Although we refer every day to icons, by which we mean a variety of things from movie stars and classic cars to little symbols on a computer screen, we in the West seldom see the real icons which are so important in the Orthodox churches to the East.

Tradition traces the use of icons to an original painting on board of the Virgin and Child by St Luke. Orthodox believers insist that icons allow them to concentrate their meditations on the doctrines of the Church.

In the early days of Christianity, when few people could read, they were vital in spreading the Church's teachings by depicting important Biblical events to the illiterate, and the icon painter still works under strict rules which give religious purpose supreme importance, with artistic merit irrelevant.

As Richard Temple, who owns a London gallery specialising in icons, writes, the painter 'invents nothing from his subjective imagination.

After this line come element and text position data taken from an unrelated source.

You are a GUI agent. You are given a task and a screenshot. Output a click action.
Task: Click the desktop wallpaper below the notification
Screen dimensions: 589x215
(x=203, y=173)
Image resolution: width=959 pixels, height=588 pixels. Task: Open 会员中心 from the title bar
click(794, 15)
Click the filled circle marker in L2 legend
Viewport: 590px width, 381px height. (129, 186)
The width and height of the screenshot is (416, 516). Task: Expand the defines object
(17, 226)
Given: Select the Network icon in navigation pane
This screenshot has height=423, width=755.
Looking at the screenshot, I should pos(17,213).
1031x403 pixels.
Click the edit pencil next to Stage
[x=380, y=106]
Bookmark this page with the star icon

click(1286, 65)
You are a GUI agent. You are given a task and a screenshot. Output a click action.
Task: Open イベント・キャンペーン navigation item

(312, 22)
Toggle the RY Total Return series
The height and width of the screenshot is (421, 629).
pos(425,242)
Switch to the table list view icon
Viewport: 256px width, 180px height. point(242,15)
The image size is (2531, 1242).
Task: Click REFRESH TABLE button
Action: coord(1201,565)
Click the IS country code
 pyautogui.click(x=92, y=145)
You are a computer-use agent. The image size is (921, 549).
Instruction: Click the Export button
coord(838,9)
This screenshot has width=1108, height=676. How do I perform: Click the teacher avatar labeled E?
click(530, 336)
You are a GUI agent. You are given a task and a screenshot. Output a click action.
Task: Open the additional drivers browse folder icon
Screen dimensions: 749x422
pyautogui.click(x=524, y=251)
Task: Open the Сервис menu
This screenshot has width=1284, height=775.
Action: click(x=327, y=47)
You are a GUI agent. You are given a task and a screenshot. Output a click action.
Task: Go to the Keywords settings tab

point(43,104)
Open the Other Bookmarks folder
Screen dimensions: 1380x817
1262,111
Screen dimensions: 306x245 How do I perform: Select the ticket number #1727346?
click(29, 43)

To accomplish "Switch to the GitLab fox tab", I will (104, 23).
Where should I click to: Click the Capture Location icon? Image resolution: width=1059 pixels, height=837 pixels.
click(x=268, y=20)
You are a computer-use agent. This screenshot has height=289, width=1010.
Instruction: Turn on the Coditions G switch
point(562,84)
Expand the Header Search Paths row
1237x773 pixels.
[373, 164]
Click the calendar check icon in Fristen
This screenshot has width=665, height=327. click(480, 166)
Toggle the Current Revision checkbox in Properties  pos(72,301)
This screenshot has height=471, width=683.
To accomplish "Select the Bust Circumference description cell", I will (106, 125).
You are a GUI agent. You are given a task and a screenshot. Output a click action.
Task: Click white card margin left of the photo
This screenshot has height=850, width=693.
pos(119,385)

He is no more free to introduce novelties than the priest celebrating the liturgy.' This is far from the individualistic tendencies of Western painting since the Renaissance, even of religious subjects, and Mr Temple's book will help us to adjust our vision.

We need to recognise the spiritual power as well as the artistic strength of images such as the ones made in the 15th century by the great Moscow monk Andrei Rublyov, including the extraordinary Veronica image and the solemn and beautiful St John the Precursor, now housed in a special museum devoted to the painter.

Or, unforgettably haunting to those who visit St Catherine's Monastery on Mount Sinai in the Egyptian desert, the humanity of the oldest surviving icons in the world, gazing serenely at us across the 1,400 years since they were painted.